The following questions can be answered by reading and reflecting upon the above annotation and the papers that are cited within it. Within the Royal College of Pathologists Continuing Professional Development (CPD) scheme, CPD points may be earned by writing reflective notes on the papers in this Virtual Issue and the questions are designed to act as a focus for this activity. To do this, you may wish to use the Royal College of Pathologists' reflective notes form.

Question 1 How do the products of the KIT and PDGFRA genes contribute to gastrointestinal stromal tumours and how do they provide therapeutic opportunities?

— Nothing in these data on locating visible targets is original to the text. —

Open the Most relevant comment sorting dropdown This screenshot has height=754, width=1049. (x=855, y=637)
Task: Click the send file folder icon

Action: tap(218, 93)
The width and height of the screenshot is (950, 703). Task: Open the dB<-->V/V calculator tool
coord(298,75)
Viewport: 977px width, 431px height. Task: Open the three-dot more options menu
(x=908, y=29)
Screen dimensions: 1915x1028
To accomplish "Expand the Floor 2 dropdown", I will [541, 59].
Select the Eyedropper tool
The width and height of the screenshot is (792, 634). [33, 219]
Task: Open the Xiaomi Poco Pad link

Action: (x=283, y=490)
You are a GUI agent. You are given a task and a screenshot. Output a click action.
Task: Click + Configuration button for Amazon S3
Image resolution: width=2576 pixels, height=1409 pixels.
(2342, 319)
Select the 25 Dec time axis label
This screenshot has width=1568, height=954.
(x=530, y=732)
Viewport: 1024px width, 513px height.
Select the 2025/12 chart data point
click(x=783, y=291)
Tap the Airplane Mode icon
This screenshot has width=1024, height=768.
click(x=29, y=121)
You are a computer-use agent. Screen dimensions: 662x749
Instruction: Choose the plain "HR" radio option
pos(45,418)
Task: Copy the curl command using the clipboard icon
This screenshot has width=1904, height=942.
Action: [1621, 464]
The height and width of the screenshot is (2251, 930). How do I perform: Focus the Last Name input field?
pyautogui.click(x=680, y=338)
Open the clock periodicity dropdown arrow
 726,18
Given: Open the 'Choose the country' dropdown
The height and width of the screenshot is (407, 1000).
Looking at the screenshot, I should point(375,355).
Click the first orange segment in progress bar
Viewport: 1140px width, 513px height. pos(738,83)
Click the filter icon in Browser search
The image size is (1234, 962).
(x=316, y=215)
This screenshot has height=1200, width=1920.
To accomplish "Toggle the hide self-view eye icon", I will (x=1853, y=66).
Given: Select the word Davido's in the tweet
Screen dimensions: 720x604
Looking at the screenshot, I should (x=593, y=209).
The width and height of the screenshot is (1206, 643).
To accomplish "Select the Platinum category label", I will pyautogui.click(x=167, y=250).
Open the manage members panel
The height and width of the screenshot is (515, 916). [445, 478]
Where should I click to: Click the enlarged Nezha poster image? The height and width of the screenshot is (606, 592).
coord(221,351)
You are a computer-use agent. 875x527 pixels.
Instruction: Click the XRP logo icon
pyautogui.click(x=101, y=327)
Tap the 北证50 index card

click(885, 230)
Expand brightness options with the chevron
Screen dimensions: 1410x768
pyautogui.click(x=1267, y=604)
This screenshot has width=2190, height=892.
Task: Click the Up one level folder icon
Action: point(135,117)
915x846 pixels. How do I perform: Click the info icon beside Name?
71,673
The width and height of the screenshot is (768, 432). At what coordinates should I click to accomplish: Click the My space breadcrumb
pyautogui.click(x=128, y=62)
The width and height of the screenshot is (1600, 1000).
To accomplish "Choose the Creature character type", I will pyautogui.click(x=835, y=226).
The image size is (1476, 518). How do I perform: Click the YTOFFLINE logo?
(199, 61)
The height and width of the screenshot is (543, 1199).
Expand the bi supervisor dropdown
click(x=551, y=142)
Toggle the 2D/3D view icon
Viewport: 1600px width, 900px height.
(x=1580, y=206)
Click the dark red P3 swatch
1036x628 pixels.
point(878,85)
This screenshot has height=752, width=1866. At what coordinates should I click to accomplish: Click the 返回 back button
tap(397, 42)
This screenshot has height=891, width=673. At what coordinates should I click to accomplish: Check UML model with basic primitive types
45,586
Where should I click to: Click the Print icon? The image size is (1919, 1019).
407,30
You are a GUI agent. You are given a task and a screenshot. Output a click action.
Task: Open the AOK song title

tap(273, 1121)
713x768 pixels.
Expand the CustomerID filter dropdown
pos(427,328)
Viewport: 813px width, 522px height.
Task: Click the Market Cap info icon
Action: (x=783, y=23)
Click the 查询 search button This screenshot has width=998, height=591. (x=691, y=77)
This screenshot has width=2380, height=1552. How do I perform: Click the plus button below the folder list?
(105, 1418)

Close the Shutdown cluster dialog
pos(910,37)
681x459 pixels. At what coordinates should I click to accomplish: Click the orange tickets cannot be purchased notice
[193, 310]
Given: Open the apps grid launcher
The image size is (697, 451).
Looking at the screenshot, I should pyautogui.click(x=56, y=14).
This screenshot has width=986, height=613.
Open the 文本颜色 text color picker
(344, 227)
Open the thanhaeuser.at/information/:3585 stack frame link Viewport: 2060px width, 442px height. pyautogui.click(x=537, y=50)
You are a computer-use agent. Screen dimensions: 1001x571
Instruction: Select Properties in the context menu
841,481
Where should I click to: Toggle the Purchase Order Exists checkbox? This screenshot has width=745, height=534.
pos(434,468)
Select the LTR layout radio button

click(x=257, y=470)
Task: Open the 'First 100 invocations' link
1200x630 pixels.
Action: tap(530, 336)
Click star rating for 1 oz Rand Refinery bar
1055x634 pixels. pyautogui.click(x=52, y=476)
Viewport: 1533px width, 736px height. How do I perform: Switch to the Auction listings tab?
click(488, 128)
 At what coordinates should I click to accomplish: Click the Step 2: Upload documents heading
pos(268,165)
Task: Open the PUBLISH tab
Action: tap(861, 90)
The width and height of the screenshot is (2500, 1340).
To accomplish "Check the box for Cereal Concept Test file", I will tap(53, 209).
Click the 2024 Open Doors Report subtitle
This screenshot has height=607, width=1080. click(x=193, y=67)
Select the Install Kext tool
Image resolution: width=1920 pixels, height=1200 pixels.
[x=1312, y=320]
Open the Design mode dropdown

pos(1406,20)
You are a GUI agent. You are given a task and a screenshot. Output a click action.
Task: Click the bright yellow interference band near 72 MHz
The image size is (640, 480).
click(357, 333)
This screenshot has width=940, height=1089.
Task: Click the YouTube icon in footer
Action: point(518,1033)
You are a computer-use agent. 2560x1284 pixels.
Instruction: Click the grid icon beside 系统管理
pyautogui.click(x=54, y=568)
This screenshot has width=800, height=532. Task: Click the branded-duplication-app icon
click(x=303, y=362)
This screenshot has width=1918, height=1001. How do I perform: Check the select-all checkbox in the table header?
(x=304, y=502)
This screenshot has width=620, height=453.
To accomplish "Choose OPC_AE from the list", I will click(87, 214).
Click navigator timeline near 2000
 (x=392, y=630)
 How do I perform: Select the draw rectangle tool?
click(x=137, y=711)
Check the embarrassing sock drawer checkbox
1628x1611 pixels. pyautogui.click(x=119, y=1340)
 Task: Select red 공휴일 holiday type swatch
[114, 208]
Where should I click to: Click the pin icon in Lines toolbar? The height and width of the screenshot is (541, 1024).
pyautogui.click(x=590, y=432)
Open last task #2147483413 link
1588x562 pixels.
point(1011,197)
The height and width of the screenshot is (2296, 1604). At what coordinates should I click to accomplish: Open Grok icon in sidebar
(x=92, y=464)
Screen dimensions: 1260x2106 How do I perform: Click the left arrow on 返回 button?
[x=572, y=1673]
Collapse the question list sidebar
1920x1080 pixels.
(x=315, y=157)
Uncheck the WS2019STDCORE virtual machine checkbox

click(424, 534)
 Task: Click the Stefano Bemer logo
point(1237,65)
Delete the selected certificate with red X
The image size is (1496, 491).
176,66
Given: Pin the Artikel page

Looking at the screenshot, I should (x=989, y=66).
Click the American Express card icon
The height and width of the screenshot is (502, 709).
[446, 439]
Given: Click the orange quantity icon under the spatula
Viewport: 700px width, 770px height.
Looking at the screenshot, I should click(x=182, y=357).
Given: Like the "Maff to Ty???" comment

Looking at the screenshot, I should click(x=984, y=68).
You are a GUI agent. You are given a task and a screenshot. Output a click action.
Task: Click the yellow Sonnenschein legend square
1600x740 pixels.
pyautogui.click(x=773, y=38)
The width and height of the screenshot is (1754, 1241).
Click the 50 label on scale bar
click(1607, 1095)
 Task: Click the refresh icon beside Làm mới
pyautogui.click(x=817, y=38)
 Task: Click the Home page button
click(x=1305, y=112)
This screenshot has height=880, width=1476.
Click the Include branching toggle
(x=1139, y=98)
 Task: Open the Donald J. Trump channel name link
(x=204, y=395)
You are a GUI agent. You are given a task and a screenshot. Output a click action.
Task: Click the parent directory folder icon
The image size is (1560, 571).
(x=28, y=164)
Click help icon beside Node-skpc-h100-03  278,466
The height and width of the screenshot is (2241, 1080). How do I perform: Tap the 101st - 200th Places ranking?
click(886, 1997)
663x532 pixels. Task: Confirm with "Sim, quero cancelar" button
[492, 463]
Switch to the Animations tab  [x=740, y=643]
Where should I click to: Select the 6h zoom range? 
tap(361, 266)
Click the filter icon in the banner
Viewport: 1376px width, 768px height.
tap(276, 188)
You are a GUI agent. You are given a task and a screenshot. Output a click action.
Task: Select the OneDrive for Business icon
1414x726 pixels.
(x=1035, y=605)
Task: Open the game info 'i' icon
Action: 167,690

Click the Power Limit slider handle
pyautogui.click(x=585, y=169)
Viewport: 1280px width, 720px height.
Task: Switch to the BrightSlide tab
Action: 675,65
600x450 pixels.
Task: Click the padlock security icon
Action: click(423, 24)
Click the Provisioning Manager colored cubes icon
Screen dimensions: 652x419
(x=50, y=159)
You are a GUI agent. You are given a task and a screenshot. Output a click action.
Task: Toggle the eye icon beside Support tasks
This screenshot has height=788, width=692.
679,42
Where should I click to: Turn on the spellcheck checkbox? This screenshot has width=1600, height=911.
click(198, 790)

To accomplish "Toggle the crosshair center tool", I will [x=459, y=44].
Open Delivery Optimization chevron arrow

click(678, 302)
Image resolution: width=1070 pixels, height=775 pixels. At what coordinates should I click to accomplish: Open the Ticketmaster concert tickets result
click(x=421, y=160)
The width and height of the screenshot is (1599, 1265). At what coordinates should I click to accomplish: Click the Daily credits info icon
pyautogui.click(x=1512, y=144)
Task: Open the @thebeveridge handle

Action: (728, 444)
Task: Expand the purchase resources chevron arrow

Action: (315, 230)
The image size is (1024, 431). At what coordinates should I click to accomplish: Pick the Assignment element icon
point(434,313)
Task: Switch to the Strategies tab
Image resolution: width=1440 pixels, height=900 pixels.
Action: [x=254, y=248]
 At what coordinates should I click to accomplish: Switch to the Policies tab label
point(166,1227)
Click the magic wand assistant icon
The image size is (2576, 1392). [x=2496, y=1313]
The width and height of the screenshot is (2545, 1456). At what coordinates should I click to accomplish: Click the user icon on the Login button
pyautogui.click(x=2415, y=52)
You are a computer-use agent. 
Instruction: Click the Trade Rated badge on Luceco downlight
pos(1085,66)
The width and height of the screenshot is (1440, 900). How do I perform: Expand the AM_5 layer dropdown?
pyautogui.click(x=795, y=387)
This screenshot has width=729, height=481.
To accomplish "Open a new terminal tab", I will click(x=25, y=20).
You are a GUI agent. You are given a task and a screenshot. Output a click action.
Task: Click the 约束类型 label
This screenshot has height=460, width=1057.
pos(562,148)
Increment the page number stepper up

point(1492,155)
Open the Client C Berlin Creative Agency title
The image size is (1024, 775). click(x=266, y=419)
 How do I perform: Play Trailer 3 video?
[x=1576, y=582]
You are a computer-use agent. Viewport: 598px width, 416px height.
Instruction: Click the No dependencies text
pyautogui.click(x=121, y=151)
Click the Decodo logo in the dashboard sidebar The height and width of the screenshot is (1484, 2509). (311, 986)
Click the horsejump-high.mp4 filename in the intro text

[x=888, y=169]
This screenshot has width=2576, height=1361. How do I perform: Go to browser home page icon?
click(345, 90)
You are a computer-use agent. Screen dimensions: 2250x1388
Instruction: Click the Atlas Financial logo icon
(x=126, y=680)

Question 2 What are the typical locations of chordomas and does this relate to their histogenesis? How does T (brachyury) and the EGF receptor contribute to chordoma biology?

Question 3 Otto Warburg proposed that metabolic defects were key to cancer biology in the 1930s. How does new knowledge about the molecular basis of cartilaginous tumours provide support for that view?

Question 4 Outline the Wnt and the Hedgehog signalling pathways. How are these deranged in neoplasia?

Question 5 What are the advantages of zebrafish (Danio rerio) as models of human disease?